Está em Brasília uma estação móvel para divulgar algumas das principais descobertas arqueológicas feitas no Brasil. O Arqueobus, desenvolvido pelo arqueólogo Paulo Zanetinni, percorreu mais de 15 mil quilômetros desde julho, quando começou sua jornada. No período, o veículo passou por São Paulo, Mato Grosso, Goiás e Distrito Federal, alcançando um público estimado de 75 mil pessoas.
A idéia do projeto é fomentar diversas atividades educativas para populações de baixa renda. O ônibus pode servir como sala de aula, museu, biblioteca e auditório. "O Arqueobus foi criado não apenas para dar apoio à pesquisa, mas também para se transformar em um instrumento multimeio que possa divulgar os principais trabalhos realizados por arqueólogos brasileiros", disse o idealizador do projeto, doutorando pelo Museu de Arqueologia e Etnologia da Universidade de São Paulo (USP).

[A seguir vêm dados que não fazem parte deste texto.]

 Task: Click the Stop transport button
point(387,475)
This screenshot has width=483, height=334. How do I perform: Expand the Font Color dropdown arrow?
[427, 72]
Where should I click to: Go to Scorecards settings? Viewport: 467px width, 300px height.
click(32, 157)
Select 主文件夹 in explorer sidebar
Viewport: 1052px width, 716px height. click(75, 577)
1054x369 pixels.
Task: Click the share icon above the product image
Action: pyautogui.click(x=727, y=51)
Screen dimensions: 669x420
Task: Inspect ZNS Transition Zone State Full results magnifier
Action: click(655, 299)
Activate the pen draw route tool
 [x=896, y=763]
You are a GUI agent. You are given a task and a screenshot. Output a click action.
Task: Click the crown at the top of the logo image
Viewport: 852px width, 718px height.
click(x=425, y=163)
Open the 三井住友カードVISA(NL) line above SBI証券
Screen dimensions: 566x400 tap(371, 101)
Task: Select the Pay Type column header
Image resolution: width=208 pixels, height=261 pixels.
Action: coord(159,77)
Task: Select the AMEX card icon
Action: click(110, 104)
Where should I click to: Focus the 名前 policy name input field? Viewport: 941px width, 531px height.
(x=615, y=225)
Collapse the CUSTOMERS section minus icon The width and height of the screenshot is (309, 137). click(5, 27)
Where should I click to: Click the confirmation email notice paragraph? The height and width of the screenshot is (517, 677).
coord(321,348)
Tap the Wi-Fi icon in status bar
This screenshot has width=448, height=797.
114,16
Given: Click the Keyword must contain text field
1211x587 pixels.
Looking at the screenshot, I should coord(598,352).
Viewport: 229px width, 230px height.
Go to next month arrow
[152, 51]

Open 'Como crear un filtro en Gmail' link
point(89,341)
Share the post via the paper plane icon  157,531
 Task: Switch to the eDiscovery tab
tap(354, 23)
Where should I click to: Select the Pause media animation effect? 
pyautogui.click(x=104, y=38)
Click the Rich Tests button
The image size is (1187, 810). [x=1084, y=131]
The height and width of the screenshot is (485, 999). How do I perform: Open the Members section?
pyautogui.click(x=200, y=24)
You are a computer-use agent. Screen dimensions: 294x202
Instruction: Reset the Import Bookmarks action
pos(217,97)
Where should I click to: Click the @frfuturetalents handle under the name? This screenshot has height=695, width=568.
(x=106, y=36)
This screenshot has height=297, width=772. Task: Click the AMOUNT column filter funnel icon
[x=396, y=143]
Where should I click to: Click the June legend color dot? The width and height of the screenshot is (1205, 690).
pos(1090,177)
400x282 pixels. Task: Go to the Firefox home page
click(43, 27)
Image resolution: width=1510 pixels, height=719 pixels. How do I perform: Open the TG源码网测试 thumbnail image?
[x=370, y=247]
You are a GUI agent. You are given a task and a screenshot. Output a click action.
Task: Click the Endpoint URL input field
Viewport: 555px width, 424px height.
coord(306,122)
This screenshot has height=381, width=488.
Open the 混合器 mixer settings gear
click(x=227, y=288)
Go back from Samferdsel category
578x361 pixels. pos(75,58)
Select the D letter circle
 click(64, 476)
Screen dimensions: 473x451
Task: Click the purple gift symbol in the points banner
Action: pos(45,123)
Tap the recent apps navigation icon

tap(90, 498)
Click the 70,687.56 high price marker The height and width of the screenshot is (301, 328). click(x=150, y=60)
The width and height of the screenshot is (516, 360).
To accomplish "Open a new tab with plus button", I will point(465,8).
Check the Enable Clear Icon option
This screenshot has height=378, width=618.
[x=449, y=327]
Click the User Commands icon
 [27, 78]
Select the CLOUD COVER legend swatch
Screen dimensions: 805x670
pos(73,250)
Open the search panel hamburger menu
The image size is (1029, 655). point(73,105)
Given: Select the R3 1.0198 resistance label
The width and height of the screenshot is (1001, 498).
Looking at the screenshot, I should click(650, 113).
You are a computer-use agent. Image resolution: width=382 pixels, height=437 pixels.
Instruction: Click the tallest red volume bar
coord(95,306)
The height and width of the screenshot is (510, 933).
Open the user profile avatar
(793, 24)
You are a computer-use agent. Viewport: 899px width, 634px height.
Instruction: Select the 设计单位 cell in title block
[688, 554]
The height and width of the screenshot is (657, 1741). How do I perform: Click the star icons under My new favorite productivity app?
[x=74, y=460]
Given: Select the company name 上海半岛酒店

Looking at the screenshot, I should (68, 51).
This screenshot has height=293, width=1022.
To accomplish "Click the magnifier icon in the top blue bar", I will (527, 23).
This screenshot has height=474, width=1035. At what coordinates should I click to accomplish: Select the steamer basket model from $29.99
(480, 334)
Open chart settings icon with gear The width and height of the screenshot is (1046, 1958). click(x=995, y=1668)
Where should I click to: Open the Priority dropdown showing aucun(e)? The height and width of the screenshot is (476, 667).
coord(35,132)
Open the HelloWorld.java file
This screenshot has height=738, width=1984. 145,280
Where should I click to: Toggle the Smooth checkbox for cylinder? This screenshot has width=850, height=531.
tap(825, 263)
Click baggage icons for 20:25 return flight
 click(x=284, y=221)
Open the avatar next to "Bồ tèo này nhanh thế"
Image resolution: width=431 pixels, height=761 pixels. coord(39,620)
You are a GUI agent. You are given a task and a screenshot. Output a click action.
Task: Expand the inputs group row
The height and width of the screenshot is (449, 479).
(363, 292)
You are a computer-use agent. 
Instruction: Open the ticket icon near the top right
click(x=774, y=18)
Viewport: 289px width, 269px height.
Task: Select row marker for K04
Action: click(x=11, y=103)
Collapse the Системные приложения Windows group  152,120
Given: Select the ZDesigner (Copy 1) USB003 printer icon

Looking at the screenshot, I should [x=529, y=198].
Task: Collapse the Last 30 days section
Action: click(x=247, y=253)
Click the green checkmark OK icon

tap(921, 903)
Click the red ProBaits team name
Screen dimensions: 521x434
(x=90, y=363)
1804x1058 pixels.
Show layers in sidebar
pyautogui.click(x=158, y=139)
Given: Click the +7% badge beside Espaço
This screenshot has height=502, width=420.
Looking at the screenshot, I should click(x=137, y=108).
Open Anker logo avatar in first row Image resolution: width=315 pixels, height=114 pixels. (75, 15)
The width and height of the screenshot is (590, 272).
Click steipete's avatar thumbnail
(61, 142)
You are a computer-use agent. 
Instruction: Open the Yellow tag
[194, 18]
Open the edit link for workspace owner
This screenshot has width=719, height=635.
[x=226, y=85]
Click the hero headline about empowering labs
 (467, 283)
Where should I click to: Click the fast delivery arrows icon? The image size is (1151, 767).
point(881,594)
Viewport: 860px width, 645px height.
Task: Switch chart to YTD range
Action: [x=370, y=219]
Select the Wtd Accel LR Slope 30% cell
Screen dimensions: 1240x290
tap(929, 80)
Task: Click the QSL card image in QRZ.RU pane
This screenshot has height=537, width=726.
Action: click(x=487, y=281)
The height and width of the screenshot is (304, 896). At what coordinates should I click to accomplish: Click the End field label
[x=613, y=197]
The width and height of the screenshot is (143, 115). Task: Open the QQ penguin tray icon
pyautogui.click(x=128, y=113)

O veículo conta com oito computadores conectados em rede, disponíveis para a realização de cursos gratuitos de capacitação e de formação profissional sobre temas relacionados à arqueologia, além de contar com uma ilha de edição para a criação de vídeos. Equipado com reservatórios de água e gerador de energia elétrica, o veículo abriga até 11 pessoas e pode oferecer suporte para escavações em locais remotos.
O ônibus traz ainda um jogo de realidade virtual que trata do patrimônio histórico mato-grossense. "É uma excelente ferramenta pedagógica, que faz uma reconstituição eletrônica da primeira capital de Mato Grosso, a cidade de Vila Bela da Santíssima Trindade", explica Zanetinni. "O jogo contextualiza a formação da cidade com linguagem interativa, mostrando aspectos relevantes da geologia, arqueologia e ecologia da região."
A filosofia disseminada pelo Arqueobus é sustentada na abordagem das características históricas de cada região visitada pelo projeto. As peças do museu, por exemplo, modificam-se de acordo com fatores como a estrutura arquitetônica das cidades, monumentos históricos e arqueológicos, além das escavações e de vestígios do passado.
Depois da capital federal, o ônibus segue para o Mato Grosso no início de 2005. No segundo semestre será a vez da Bahia. O projeto, da Zanettini Arqueologia, conta com apoio da Zafron Veículos Especiais, do Itaú Cultural, do Ministério da Cultura, do Instituto do Patrimônio Histórico e Artístico Nacional e de diversas outras instituições.